[Start of Attachment]

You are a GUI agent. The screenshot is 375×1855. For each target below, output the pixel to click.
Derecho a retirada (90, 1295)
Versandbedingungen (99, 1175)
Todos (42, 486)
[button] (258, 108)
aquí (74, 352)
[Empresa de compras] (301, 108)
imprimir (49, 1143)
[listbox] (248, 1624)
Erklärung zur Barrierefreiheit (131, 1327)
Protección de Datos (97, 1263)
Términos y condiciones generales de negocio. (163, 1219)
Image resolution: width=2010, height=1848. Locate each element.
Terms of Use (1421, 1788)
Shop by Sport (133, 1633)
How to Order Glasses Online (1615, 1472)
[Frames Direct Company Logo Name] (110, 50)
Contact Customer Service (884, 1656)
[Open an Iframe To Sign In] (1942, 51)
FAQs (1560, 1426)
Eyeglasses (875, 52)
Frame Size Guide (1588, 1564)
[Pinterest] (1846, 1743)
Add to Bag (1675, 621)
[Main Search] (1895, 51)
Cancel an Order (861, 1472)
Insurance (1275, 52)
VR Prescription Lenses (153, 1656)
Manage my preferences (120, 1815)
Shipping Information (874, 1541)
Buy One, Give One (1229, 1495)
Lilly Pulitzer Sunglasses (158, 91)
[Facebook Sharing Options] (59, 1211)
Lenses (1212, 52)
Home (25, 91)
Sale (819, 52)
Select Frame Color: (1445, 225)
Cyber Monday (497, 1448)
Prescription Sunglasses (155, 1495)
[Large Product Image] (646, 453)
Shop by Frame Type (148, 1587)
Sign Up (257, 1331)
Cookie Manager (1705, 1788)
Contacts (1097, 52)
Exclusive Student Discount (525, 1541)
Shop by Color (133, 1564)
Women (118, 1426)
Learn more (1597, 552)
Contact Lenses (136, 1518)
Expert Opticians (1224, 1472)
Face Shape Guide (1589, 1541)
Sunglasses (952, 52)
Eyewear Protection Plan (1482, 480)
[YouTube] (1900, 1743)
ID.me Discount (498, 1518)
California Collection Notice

[End of Attachment]

*Try it*:
Copy out, from the listing above, every line that contains the word "Sunglasses".

*Response below*:
Lilly Pulitzer Sunglasses (158, 91)
Prescription Sunglasses (155, 1495)
Sunglasses (952, 52)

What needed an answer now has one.